La maladie du charbon constitue un risque sanitaire documenté et récurrent dans plusieurs départements d’Haïti, en particulier dans la Grand’Anse.
Le 25 mai 2026, un utilisateur du réseau social X, @alerque_, a signalé trois cas en huit jours dans le grand sud du pays, accompagnés de morts de bovins à Grand’Anse et à Tiburon. Si ces cas n’ont pas encore été officiellement confirmés par le Ministère de la Santé Publique et de la Population (MSPP) ou l’Organisation Panaméricaine de la Santé (OPS/OMS), ils rappellent la nécessité pour la population de connaître les modes de transmission de cette maladie et les mesures pour s’en prémunir.
La maladie du charbon, ou anthrax, est causée par la bactérie Bacillus anthracis, dont les spores peuvent survivre des décennies dans le sol. Selon l’OPS/OMS, il s’agit d’une zoonose : une maladie transmissible de l’animal à l’homme. Elle touche principalement les ruminants domestiques; bovins, ovins, caprins, et se manifeste le plus souvent par des morts subites d’animaux, sans signe avant-coureur visible.
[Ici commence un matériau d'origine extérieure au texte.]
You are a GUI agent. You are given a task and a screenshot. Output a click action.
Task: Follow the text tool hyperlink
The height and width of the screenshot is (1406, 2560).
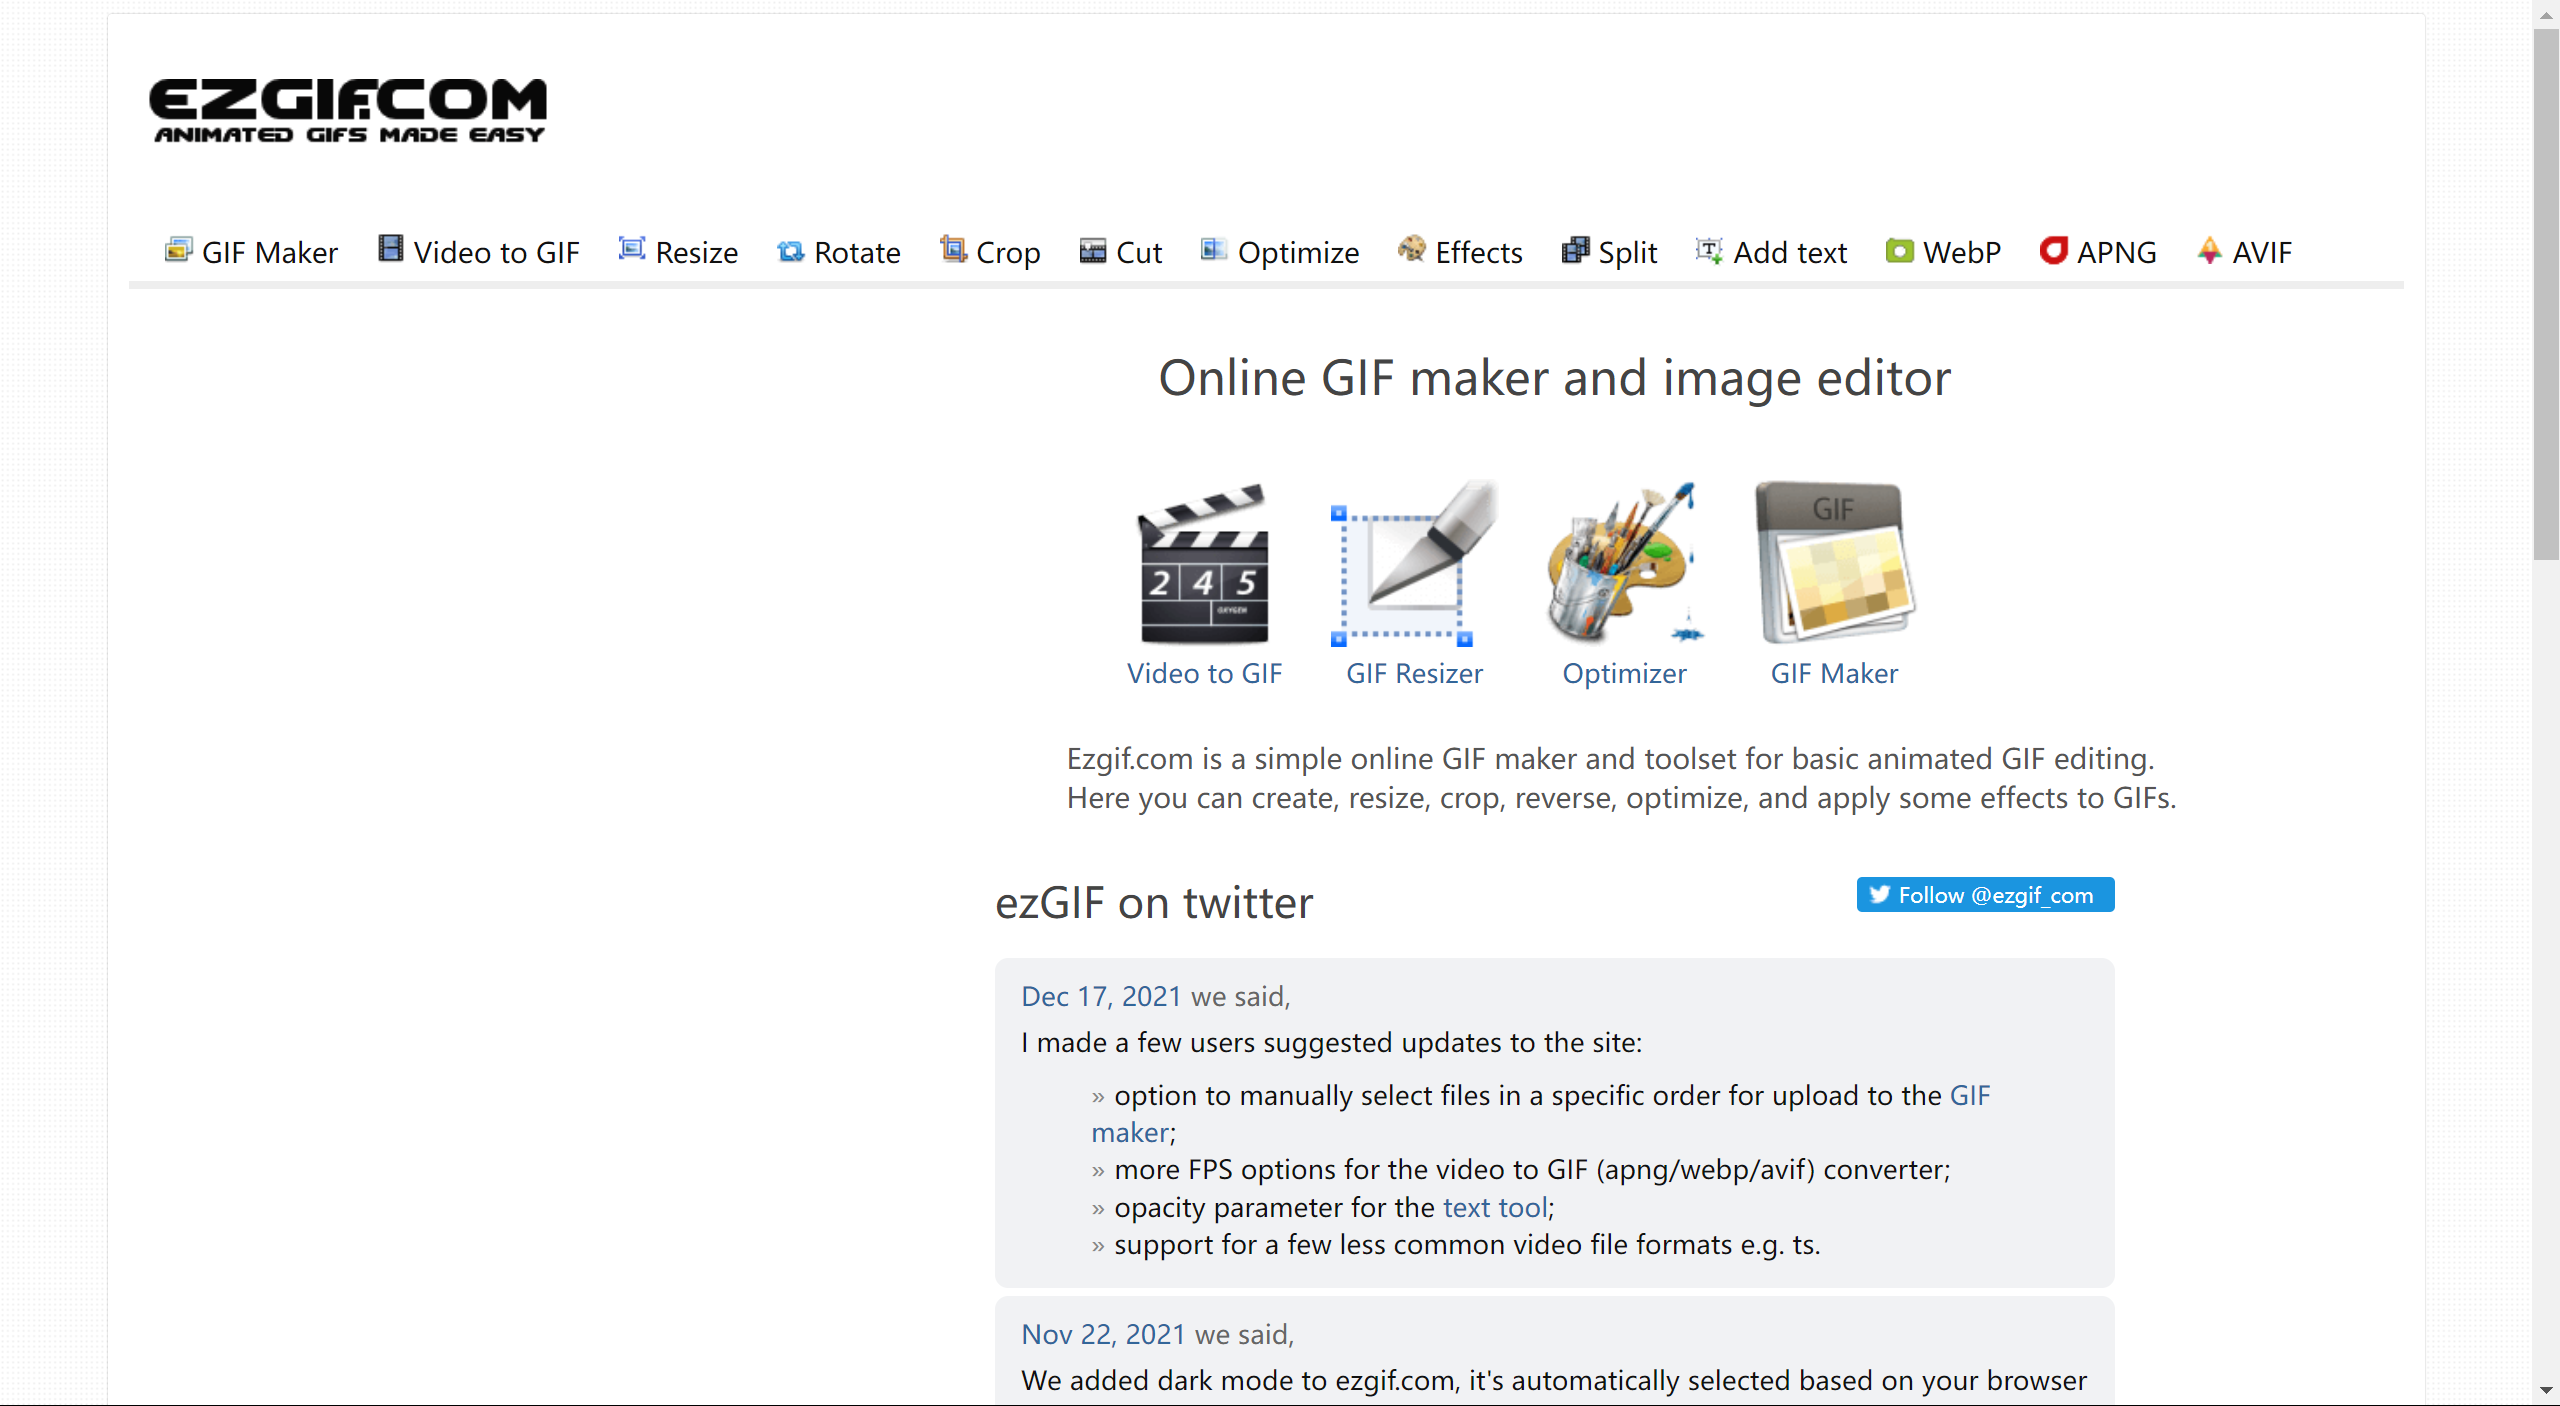pos(1495,1208)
La contamination humaine survient par trois voies, selon l’OMS. La voie cutanée, la plus fréquente, représente plus de 95 % des cas dans le monde : elle résulte d’un contact direct avec un animal infecté ou ses produits. La voie digestive survient lors de la consommation de viande d’un animal mort de la maladie. La voie pulmonaire, la plus rare et la plus grave, est liée à l’inhalation de spores. En Haïti, la voie digestive constitue le principal vecteur de contamination humaine, selon le MSPP, en raison de la pratique courante de consommer la viande d’animaux morts de cause inconnue.
Les populations rurales en contact régulier avec des animaux d’élevage sont les plus exposées. Selon l’OPS/OMS, 192 cas d’anthrax ont été notifiés sur le territoire national en 2022, dont 67 dans le seul département de la Grand’Anse. Le 12 juillet 2024, le MSPP avait alerté sur des cas suspects à Fort Royal, première section communale de Petit-Goâve, survenus après que plusieurs personnes avaient consommé la viande d’un animal mort subitement, selon HaitiLibre.
La prévention repose sur des gestes simples mais stricts. Le MSPP recommande de ne jamais consommer la viande d’un animal mort de cause inconnue, d’éviter tout contact avec un animal malade ou mort subitement, de se laver les mains après manipulation d’animaux ou de leurs produits, de consulter immédiatement un professionnel de santé en cas de plaie suspecte ou de fièvre après contact avec un animal, et de signaler toute mort animale inexpliquée aux autorités sanitaires locales. Pour les éleveurs, la vaccination annuelle des troupeaux demeure la mesure préventive la plus efficace.
La Grand’Anse et les départements du grand sud concentrent l’essentiel des cas annuels recensés en Haïti, selon l’OPS/OMS. La maladie, identifiée dans le pays depuis le XVIIIe siècle, y demeure endémique. En avril 2023, la Direction de la Santé Animale du MARNDR, avec l’appui de l’OPS/OMS, avait vacciné 150 000 herbivores dans la Grand’Anse. Cette initiative reste insuffisante à elle seule : tant que la surveillance vétérinaire de terrain sera limitée et que les pratiques à risque perdureront, la maladie du charbon continuera de menacer les communautés rurales du pays.